Monday, 24 January 2011: 4:15 PM
613/614 (Washington State Convention Center)
P. Alexander Reinecke, NRL, Monterey, CA; and J. Doyle

One area of early mesoscale predictability research in a full physics NWP model involved the predictability of cyclogenesis in the lee of the European Alps. Otherwise known as lee-cyclogenesis, it has been suggested that these events experience extended predictability due to there association with topography. Despite these potentially promising results for NWP, recent research has indicated that alpine scale terrain induced flows, such as mountain wave breaking and downslope winds have an inherently shorter prediction period. Furthermore, it has been shown that orographically induced alpine scale phenomenon, such as potential vorticity banners, can contribute to the early stages of lee-cyclogenesis. An ensemble data assimilation and prediction system will be used to explore the impact of initial condition uncertainty on the perturbation error growth in lee cyclones. Emphasis will be placed on the evolution of perturbations during the initial stages of cyclogenesis when the terrain induced features are most relevant, as well as on the upscale growth of these perturbations that influence broader synoptic scales.
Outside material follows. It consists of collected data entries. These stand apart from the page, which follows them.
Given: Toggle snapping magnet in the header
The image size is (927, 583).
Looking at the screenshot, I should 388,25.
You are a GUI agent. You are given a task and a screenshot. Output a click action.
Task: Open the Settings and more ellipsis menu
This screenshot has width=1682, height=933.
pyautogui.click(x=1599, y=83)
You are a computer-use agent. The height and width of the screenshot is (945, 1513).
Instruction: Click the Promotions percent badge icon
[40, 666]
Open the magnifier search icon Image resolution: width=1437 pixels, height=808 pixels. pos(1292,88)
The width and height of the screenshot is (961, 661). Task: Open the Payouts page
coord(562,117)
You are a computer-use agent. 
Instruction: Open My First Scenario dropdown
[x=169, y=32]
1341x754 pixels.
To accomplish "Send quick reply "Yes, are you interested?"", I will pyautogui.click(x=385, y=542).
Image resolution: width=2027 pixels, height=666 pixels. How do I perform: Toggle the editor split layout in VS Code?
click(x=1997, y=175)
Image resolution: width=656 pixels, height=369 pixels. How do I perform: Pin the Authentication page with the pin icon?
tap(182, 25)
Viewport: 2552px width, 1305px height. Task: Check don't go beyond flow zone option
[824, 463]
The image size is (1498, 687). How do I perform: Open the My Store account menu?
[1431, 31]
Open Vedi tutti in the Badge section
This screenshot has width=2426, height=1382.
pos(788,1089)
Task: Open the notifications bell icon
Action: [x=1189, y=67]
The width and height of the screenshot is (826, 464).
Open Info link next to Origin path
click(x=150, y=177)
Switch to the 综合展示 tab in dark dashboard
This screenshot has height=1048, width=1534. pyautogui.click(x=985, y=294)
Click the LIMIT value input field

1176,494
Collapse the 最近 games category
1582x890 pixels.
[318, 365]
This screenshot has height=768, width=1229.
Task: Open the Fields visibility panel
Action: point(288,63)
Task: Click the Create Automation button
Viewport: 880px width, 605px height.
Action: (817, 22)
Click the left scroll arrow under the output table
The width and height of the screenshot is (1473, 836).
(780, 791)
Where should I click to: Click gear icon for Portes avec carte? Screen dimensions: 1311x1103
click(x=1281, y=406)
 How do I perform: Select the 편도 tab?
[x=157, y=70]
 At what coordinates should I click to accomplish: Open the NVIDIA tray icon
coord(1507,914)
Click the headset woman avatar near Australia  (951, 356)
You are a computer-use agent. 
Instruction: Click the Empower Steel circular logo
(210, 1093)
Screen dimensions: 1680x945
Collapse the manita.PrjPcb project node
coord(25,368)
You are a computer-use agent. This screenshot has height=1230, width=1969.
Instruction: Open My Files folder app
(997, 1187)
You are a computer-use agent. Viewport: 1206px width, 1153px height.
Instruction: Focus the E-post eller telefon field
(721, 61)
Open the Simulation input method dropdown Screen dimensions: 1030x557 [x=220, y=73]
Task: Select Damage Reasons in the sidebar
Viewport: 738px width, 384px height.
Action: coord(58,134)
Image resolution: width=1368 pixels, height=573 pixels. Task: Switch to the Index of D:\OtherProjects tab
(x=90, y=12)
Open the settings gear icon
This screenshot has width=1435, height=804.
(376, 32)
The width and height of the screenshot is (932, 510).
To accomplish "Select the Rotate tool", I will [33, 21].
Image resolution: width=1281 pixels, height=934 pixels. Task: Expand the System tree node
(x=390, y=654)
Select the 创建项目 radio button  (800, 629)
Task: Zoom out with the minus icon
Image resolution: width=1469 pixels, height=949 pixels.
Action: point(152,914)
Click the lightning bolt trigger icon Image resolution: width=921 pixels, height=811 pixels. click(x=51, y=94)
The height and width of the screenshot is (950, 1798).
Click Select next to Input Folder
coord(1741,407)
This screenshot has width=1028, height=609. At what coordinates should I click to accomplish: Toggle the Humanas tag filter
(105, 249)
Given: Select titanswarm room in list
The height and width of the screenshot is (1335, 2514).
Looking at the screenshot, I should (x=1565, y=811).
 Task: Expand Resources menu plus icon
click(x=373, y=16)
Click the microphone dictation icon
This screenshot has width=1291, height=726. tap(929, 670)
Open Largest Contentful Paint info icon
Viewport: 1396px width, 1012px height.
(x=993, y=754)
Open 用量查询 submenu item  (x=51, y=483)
In this presentation, an ensemble Kalman filter (EnKF) data assimilation system is used with the Coupled Ocean/Atmosphere Mesoscale Prediction System (COAMPS®) to generate an 0(100) member ensemble of initial condition perturbations for several cyclogenesis events in the lee of the Alps. The perturbation error growth over a 48-hr forecast period is use to approximate forecast uncertainty of lee-cyclogenesis due to initial condition uncertainty. Initial results suggest that the mesoscale location of cyclogenesis and the subsequent track can vary by O(100 km's), with several members generating no cyclone at all. This has significant implications for sensible weather prediction such as precipitation and flooding. Horizontal resolutions ranging from 45- to 5-km are used to explore the perturbation error growth from the synoptic scale down to the Alpine scale. The role of topography on the interaction of scales in perturbation error growth will be discussed.